Willie Ruff (born September 1, 1931) is an American jazz musician, specializing in the French horn and double bass.
He was born in Sheffield, Alabama.
Ruff attended the Yale School of Music as an undergraduate (Bachelor of Music, 1953) and graduate student (Master of Music, 1954).
Ruff played in the Mitchell-Ruff Duo with pianist Dwike Mitchell for over 50 years. Mitchell and Ruff first met in 1947, when they were teenaged servicemen stationed at the former Lockbourne Air Force Base in Ohio; Mitchell recruited Ruff to play bass with his unit band for an Air Force radio program. Mitchell and Ruff later played in Lionel Hampton's band but left in 1955 to form their own group. Together as the Mitchell-Ruff Duo, they played as "second act" to artists such as Louis Armstrong, Count Basie, Duke Ellington, and Dizzy Gillespie. From 1955 to 2011, the duo regularly performed and lectured in the United States, Asia, Africa, and Europe. The Mitchell-Ruff Duo was the first jazz band to play in the Soviet Union (1959) and in China (1981). Mitchell died in 2013.
In 1967, Ruff was chosen by John Hammond to be the bass player for the recording sessions of Songs of Leonard Cohen. During those sessions, he and Cohen laid down the bed tracks for most of the songs on the album.
He is one of the founders of the W. C. Handy Music Festival in Florence, Alabama. The first festival was held in 1982.
Ruff has been a faculty member at the Yale School of Music since 1971, teaching music history, ethnomusicology, and arranging. Ruff's classes at Yale, often with partner Dwike Mitchell, were free-flowing jam sessions: roller-coaster rides through the colors of American Improvisational Music. The duo could play in the style of most notable jazz artists and related styles. They had a large repertoire.
He is founding Director of the Duke Ellington Fellowship Program at Yale, a community-based organization sponsoring artists mentoring and performing with Yale students and young musicians from the New Haven Public School System. The program was founded in 1972 as a "Conservatory Without Walls" to "'capture the essence and spirit' of the tradition of African-American music". By its 30th anniversary in 2002, the program had reached an estimated 180,000 students in New Haven schools.
In 1976-1977, he held a visiting appointment at Duke University, where he oversaw the jazz program and directed the Duke Jazz Ensemble.
Ruff has also been on faculty at UCLA and Dartmouth.
He is a 1994 inductee of the Alabama Jazz Hall of Fame.
Ruff received the Connecticut Governor's Arts Award in 2000 for his work with the Duke Ellington Fellowship Program.
Ruff was awarded with the Sanford Medal in May 2013. The Sanford Medal is the highest honor from Yale University's School of Music.

Listing →

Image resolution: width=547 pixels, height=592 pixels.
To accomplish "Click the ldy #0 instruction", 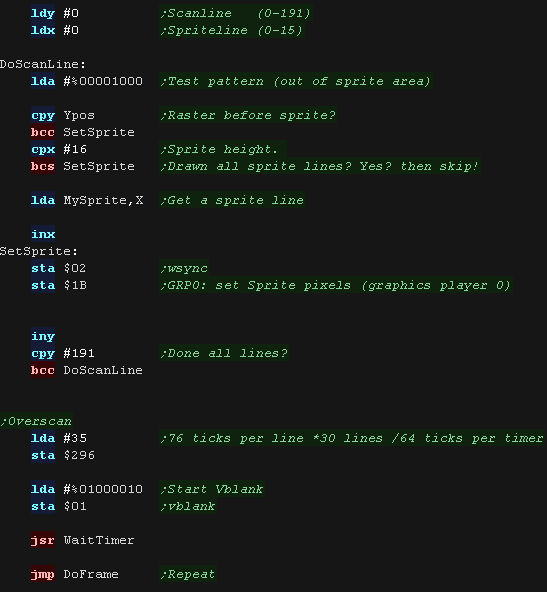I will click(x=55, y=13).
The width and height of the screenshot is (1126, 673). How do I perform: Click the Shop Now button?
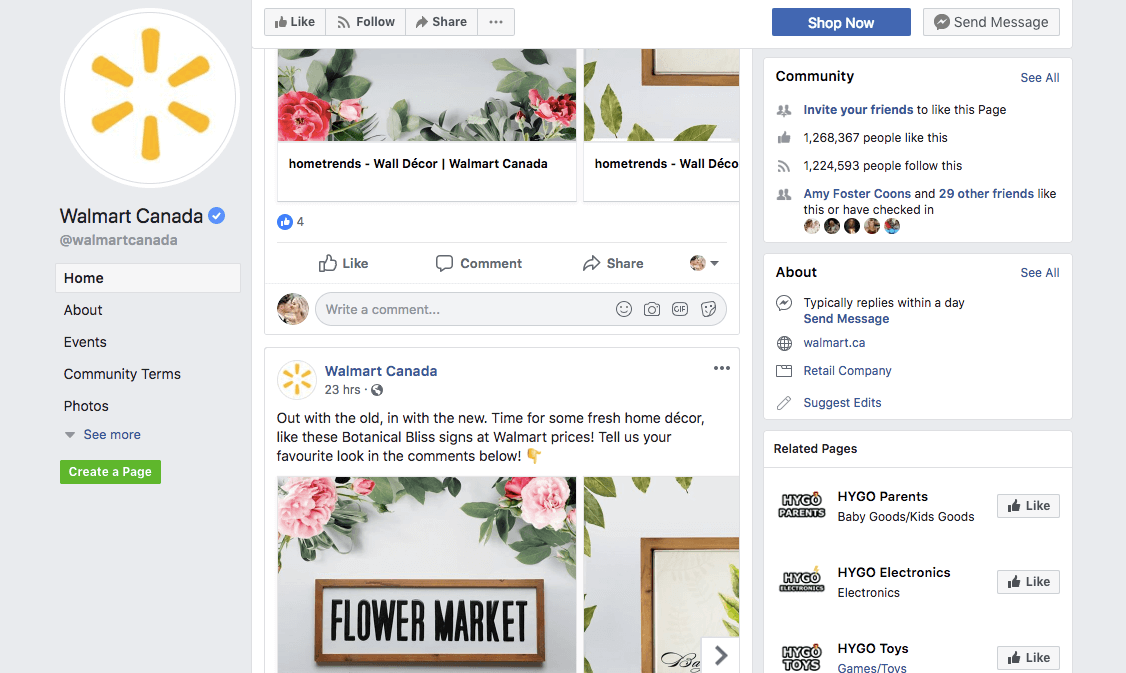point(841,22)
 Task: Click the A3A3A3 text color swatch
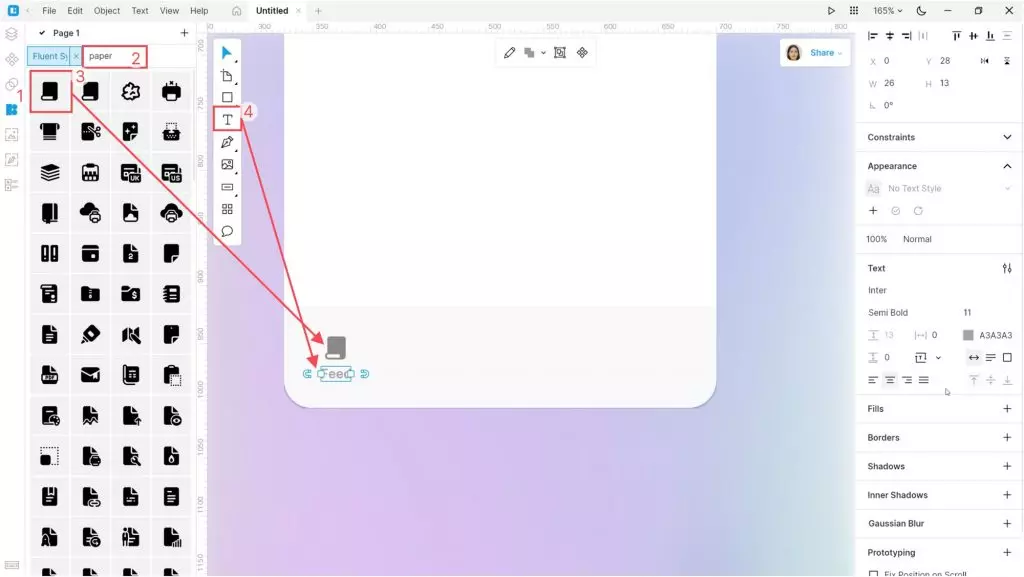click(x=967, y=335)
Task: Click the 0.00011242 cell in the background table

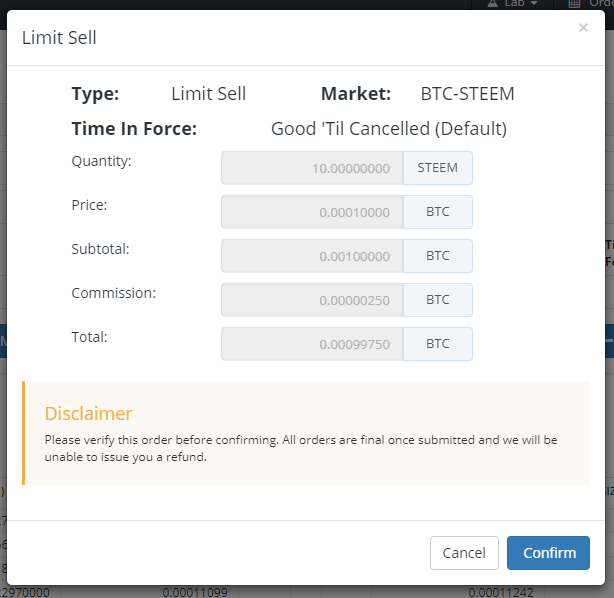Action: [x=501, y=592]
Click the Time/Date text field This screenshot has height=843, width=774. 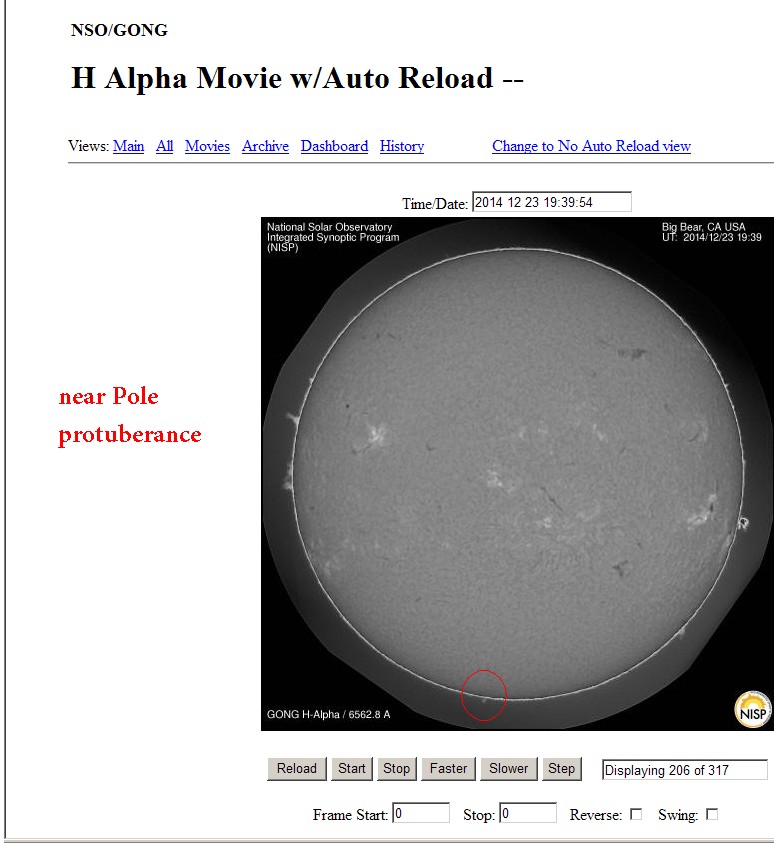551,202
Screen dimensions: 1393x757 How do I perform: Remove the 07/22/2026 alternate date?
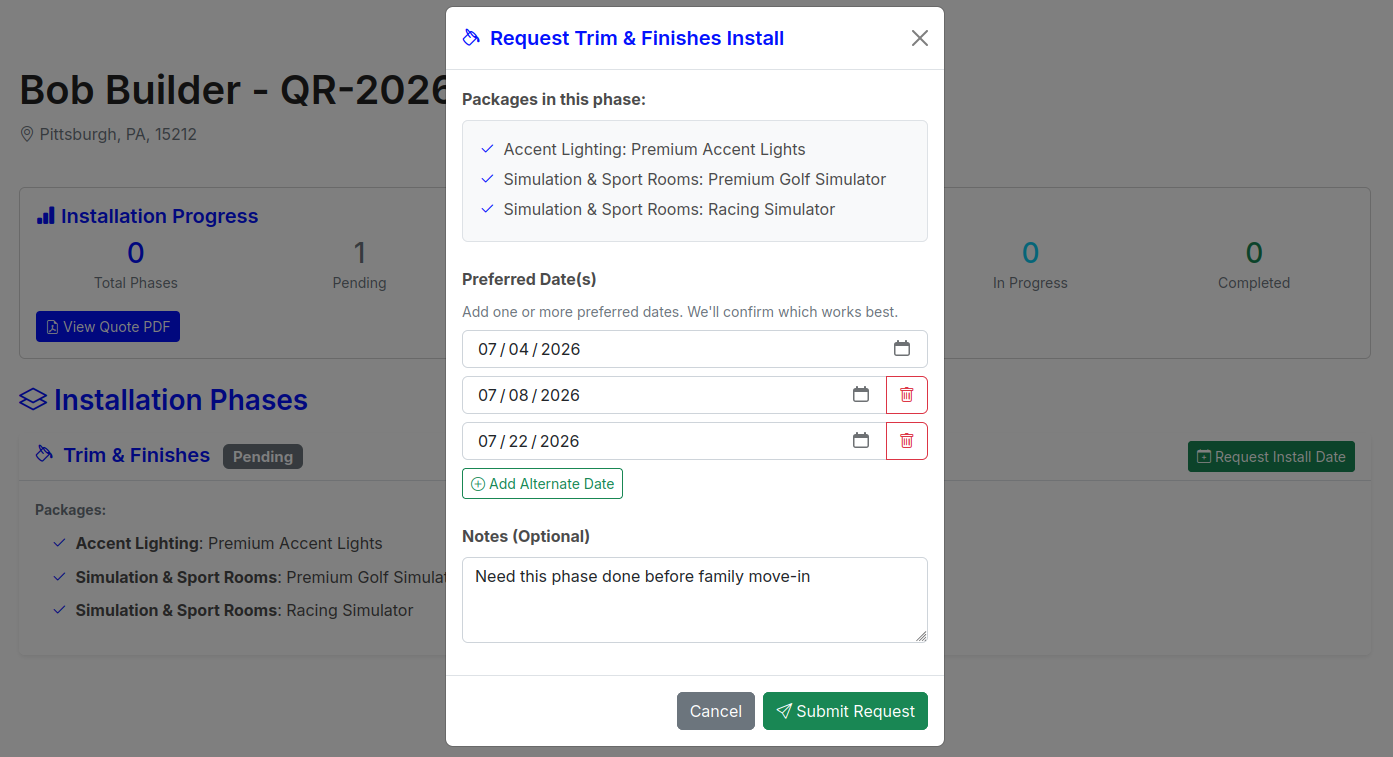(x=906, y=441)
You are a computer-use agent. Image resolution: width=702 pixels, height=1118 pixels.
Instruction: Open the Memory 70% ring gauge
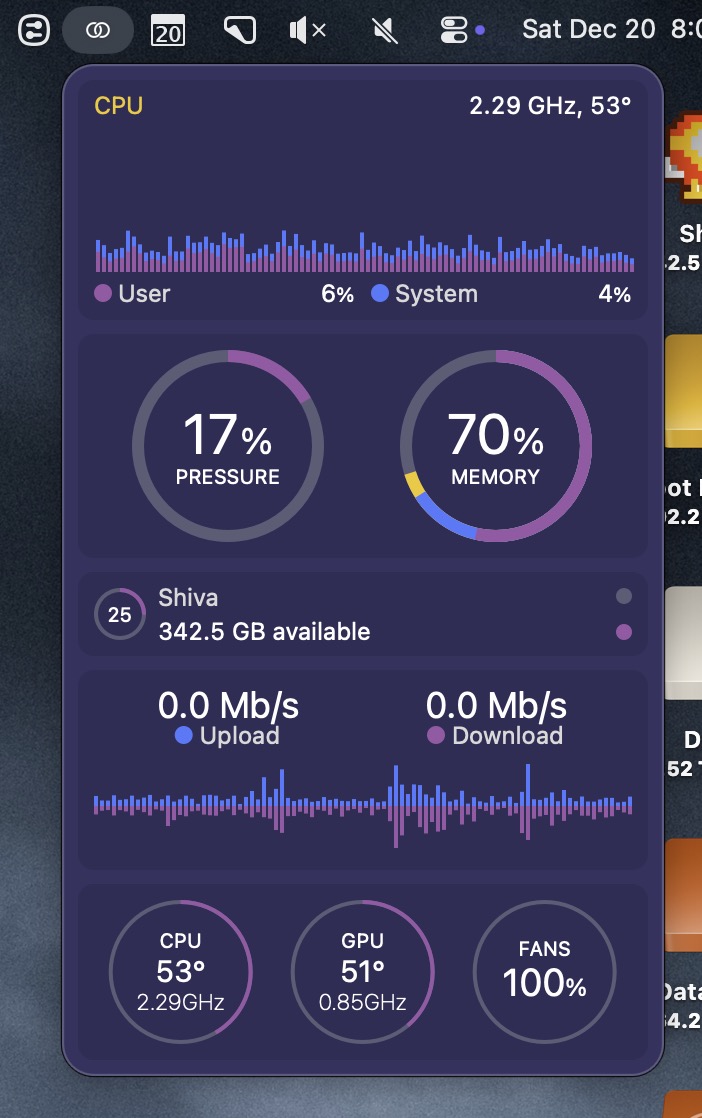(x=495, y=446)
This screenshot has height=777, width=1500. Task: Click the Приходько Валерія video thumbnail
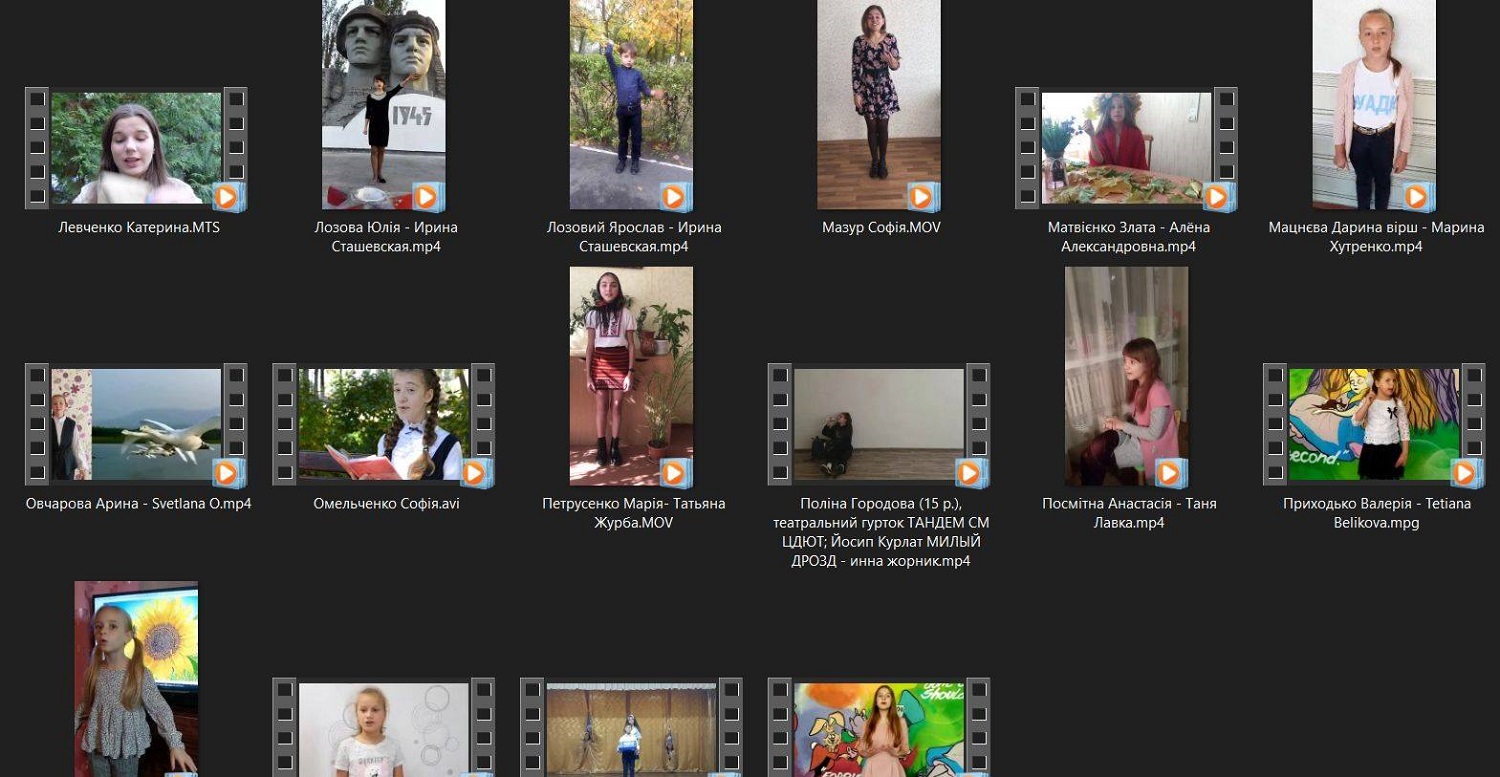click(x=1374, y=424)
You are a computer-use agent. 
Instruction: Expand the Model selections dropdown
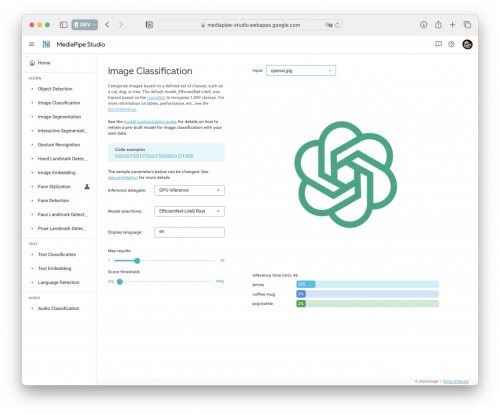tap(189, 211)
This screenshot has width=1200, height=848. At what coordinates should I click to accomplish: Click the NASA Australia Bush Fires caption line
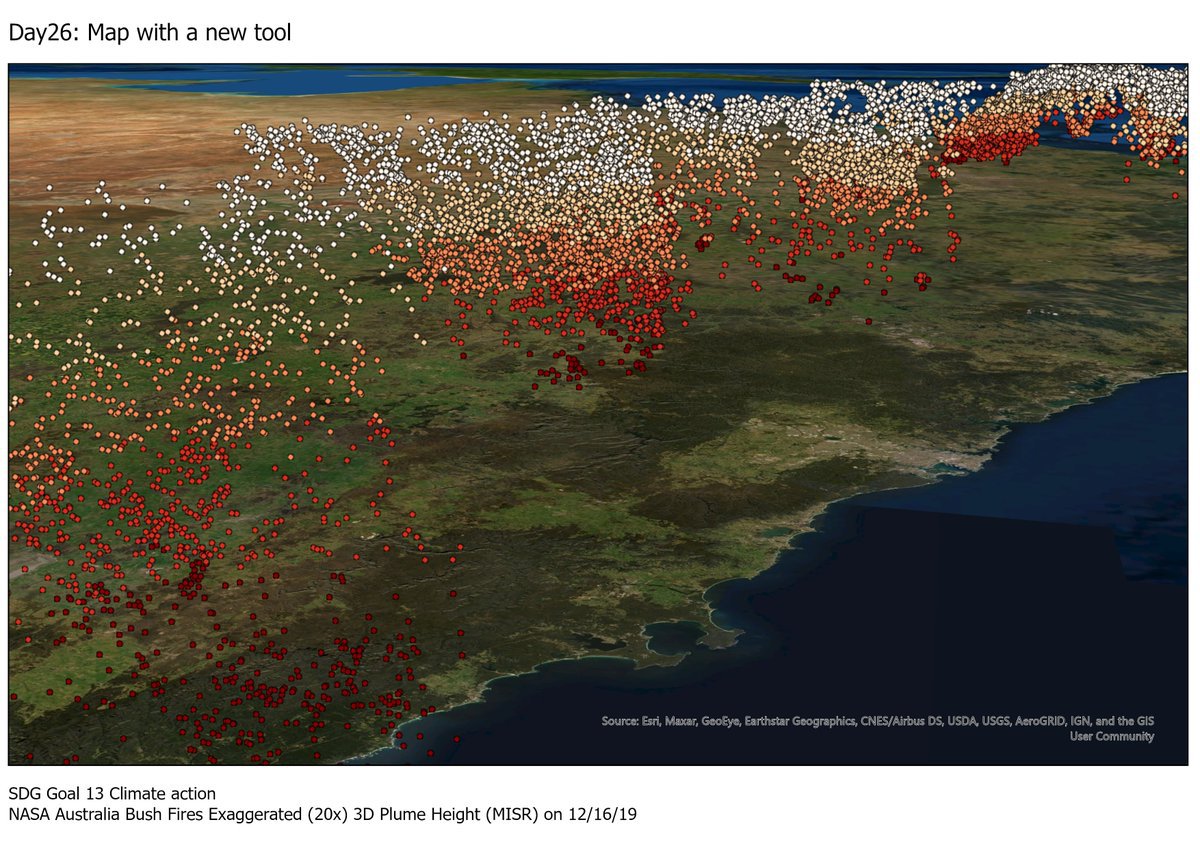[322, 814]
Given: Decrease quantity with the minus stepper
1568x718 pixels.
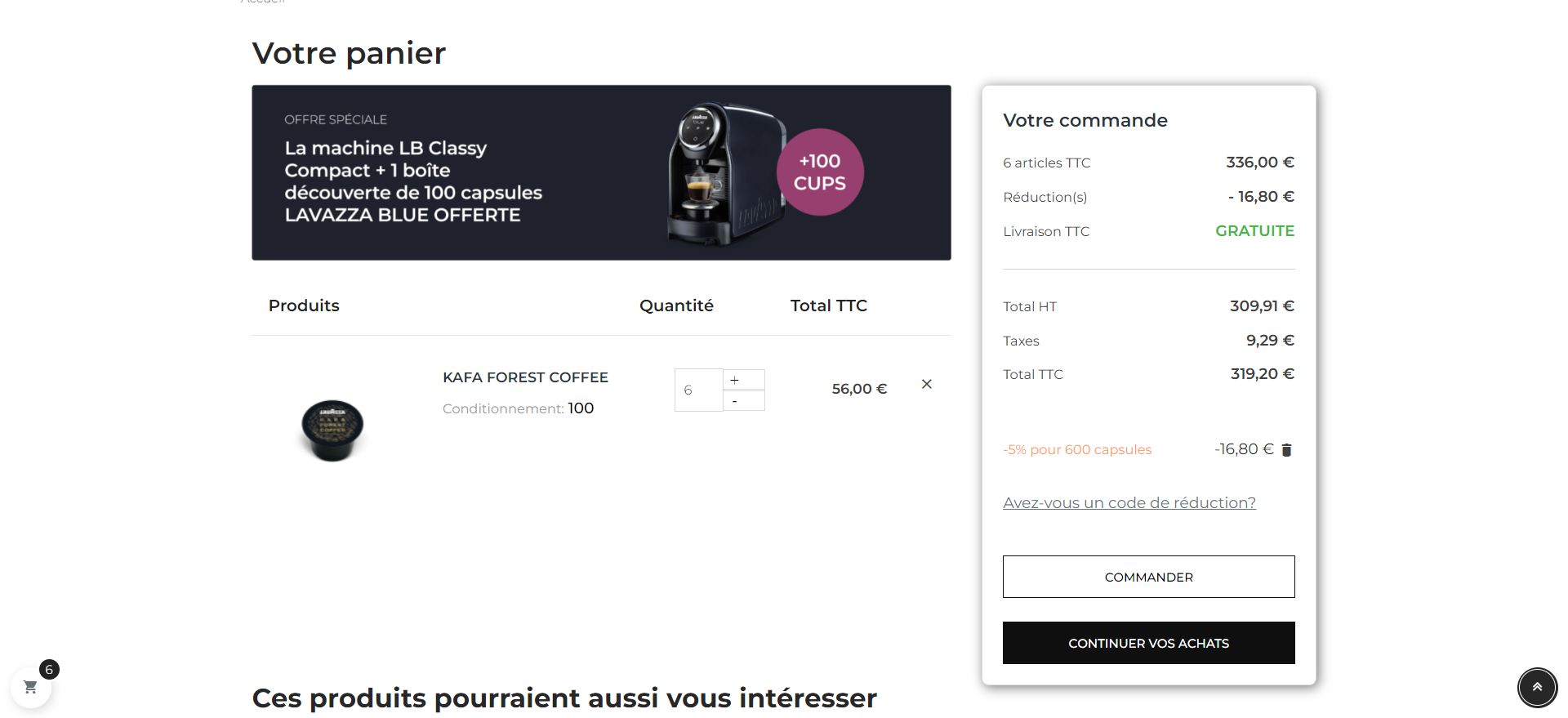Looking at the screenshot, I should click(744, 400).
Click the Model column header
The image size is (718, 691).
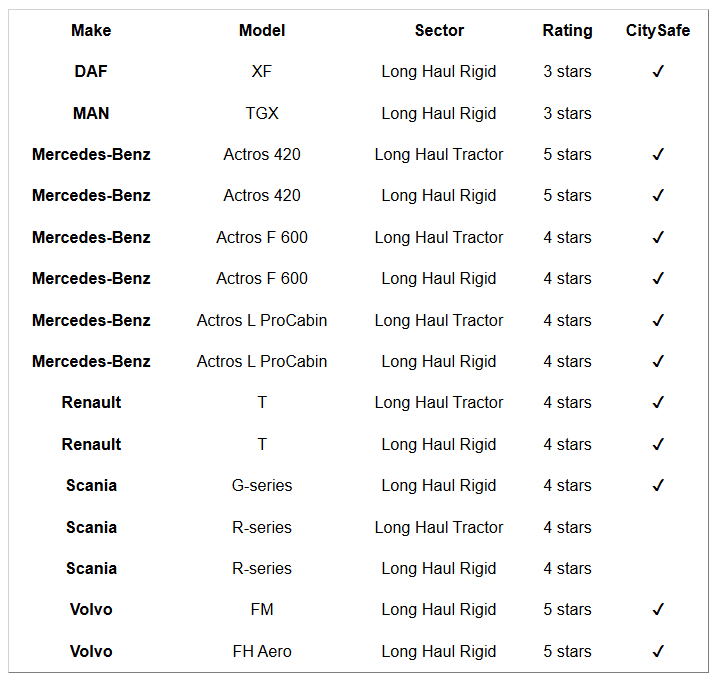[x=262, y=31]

Work instructions → Turn the paragraph in the Willie Ruff biography above that begins "Ruff played in the Mitchell-Ruff Duo" into a short bulleted list that keeps its main facts.

Problem solution →
- Ruff played in the Mitchell-Ruff Duo with pianist Dwike Mitchell for over 50 years.
- They met in 1947 as teenaged servicemen at the former Lockbourne Air Force Base in Ohio. There Mitchell recruited Ruff to play bass with his unit band for an Air Force radio program.
- Both later played in Lionel Hampton's band and left in 1955 to form their own group.
- The duo played as "second act" to Louis Armstrong, Count Basie, Duke Ellington, and Dizzy Gillespie.
- From 1955 to 2011 they regularly performed and lectured in the United States, Asia, Africa, and Europe.
- They were the first jazz band to play in the Soviet Union (1959) and in China (1981).
- Mitchell died in 2013.